Several of the AU features parallel points of Stephen R Donaldson's Thomas Covenant series, especially the first one. The Giants who travelled here by ship from the east, and now cannot get back home? Oh yeah. The weaponless fighter who powers himself by the sheer force of his oaths? That's the Oathsworn. The Diamond Throne (alias "Serran") is on its way to pull the horses and the Forestal. Also the emphasis on ritual over one-shot melee spellcasting. By extension, these rules - and the setting, which we'll get to - has no cleric.
Like Talislanta, this setting prides itself on lacking elves also... and promptly dumps the next best thing here, namely the faen. Other races include dogmen and catmen, here the Sibeccai and the Litorians. The Verrik are emo humans. And finally there's the Runechildren, for all your Mary Sue needs; and the Mojh, ultimate dragon weeaboos. These "scions" were human once and have undergone a ritual to be lizardlike (faen have body dysmorphia too - they become sprytes).
This book was written about the same time as was the third Eldritch Might book, The Nexus; and as The Banewarrens (and Ptolus).
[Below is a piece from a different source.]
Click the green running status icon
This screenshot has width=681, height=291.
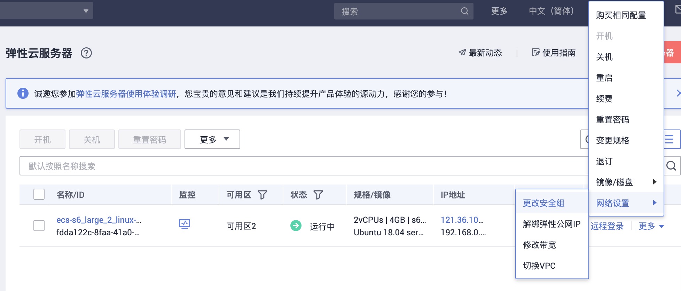[x=296, y=226]
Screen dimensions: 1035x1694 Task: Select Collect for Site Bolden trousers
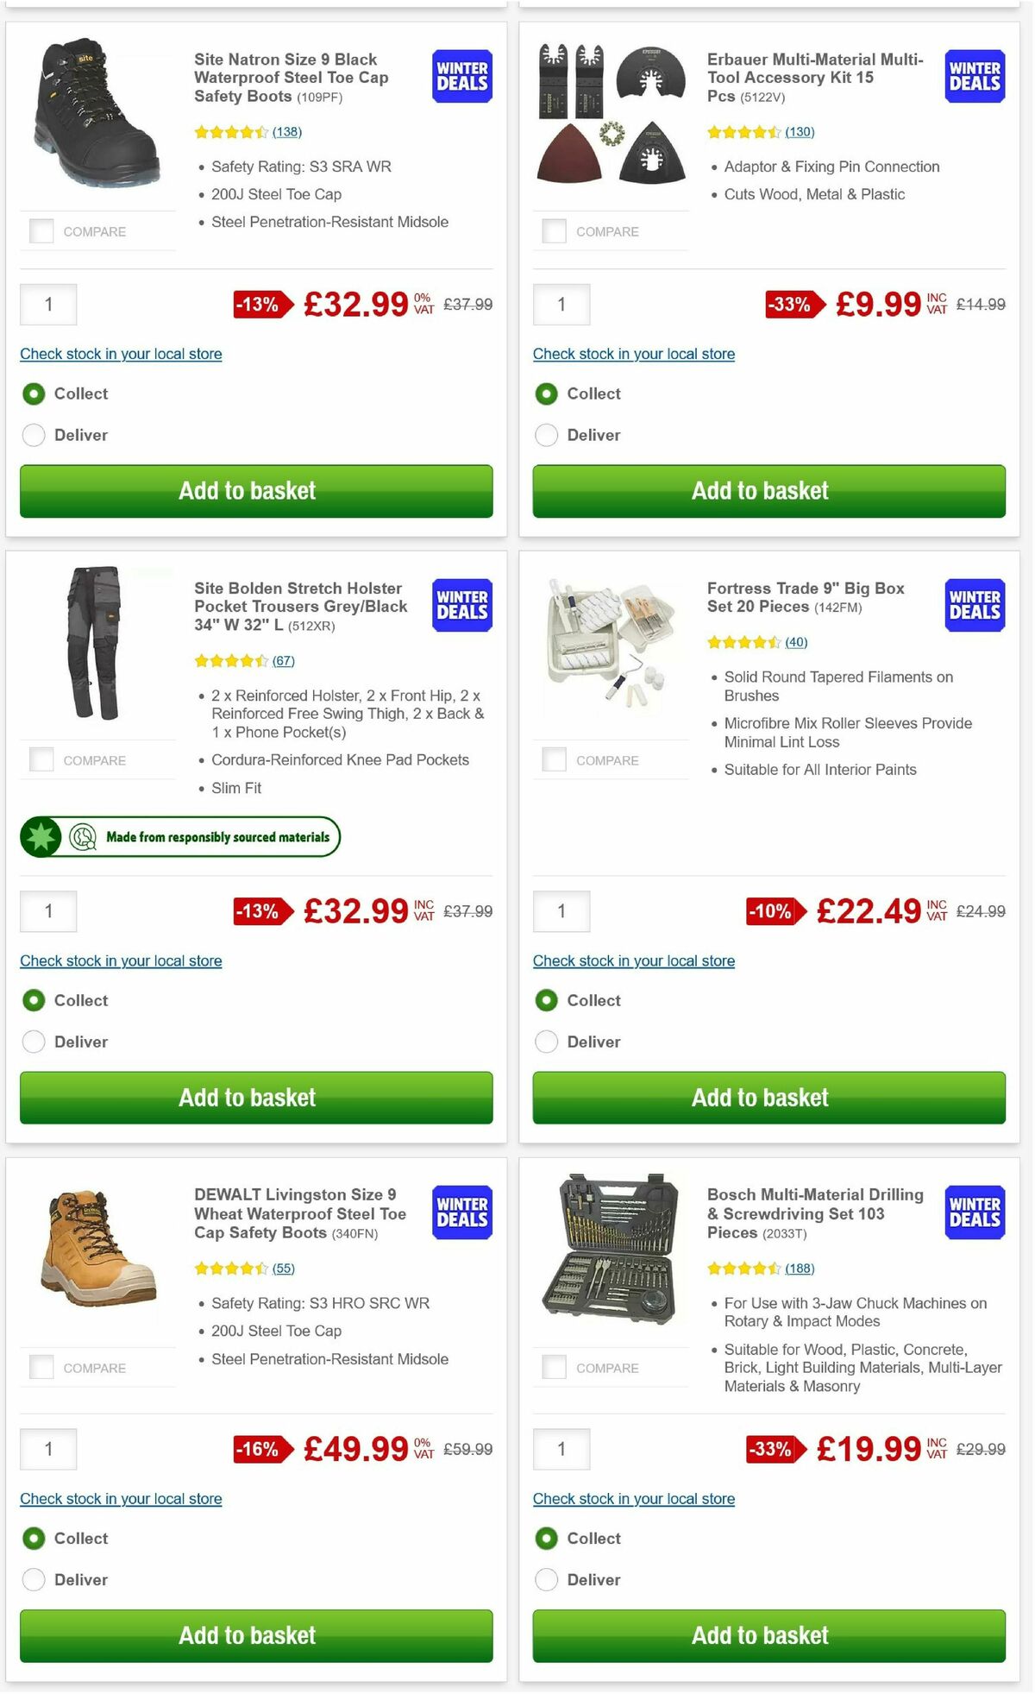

Some ideas are shared in common. With the former, once upon a time There Be Dragons but not now (although, wait for it...). With the latter, at least once Ptolus gets out, we'll be seeing litorians and rhodin.
Here, everyone shares the same XP level chart, so each class progressed at the same rate, rather at the rate the DM deems just.
- Akashic taps into the Akashic Memory. Consider if "speak with dead" was a character-class instead of a spell. They're here to filter exposition on behalf of the DM for whatever setting you're playing in. Really should be restricted to NPCs unless the DM has a little sister or a spouse he's training to be the next DM.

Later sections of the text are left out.